======== EXTRACT PROVIDED ========

In 1993-94 came the Turner Company’s (and others) Gettysburg (in which Ted Turner even gave himself a “Hitchcock” on-screen moment; he’s seen for an instant as a Confederate officer being killed after jumping over a fence). Probably the last major war film produced before the commonplace use of CGI and the “new era” of special effects took hold, it starred Martin Sheen, Tom Berenger, and Jeff Daniels, and after a brief cinema release its cable television premiere drew what was up to then the largest cable audience in US history. Based on a 1987 historical novel of the battle called The Killer Angels, its climax is Jeff Daniels’s Union Colonel Chamberlain – a college professor and future governor of Maine – and his outnumbered regiment holding Little Round Top outside of the town on July 2, 1863 against wave after wave of Confederates frantically trying to take that rocky hill: if those Confederates had overwhelmed them, the entire war might have ended very differently. Reviewing the film – its producers included Latino Moctesuma Esparza – renowned critic Roger Ebert thought Daniels deserved an Academy Award nomination.
Suddenly the Civil War didn’t seem to belong “only” to “Confederates” or “southerners” any longer. In graduate school, on Long Island in the early 1990s, I knew a guy who was a UNION re-enactor; he had the ENTIRE uniform of a Union captain. He had also thought his, uh, “uniform” was “impressive”:
There was a few years later also an episode of the sitcom Everyone Loves Raymond – set on a Long Island, New York I knew so well – which I now recall as a result of writing this post. The episode in its ways speaks to that northern “Civil War mania” that followed Glory, The Civil War, and Gettysburg.
“Ray” has to be a Confederate re-enactor because his father and brother are Unionists. But “Ray” doesn’t want to be a Confederate and whines through the entire episode. (I know; that doesn’t make it much different than most other episodes of that series.) Most notable is this fact: as the fictional Italian-American family they are, chances are none of their ancestors would have even been in the United States in 1865.

========

ACTIVITY LIST ▸
[1] Rewrite the passage of the post on Civil War films starting at "Suddenly the Civil" and ending at "War, and Gettysburg.", putting "comedy series" in place of "sitcom".
[2] In the post on Civil War films, why does Ray have to be a Confederate re-enactor in the episode of Everyone Loves Raymond?

======== INFORMATION ========

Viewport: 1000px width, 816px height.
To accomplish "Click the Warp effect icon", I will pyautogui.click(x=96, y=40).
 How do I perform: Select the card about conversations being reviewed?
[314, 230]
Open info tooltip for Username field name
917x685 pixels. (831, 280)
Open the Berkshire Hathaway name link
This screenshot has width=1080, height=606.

========

ANSWERS TO THE PROBLEMS ▸
[1]
Suddenly the Civil War didn’t seem to belong “only” to “Confederates” or “southerners” any longer. In graduate school, on Long Island in the early 1990s, I knew a guy who was a UNION re-enactor; he had the ENTIRE uniform of a Union captain. He had also thought his, uh, “uniform” was “impressive”:
There was a few years later also an episode of the comedy series Everyone Loves Raymond – set on a Long Island, New York I knew so well – which I now recall as a result of writing this post. The episode in its ways speaks to that northern “Civil War mania” that followed Glory, The Civil War, and Gettysburg.

[2] Ray has to be a Confederate re-enactor because his father and brother are Unionists.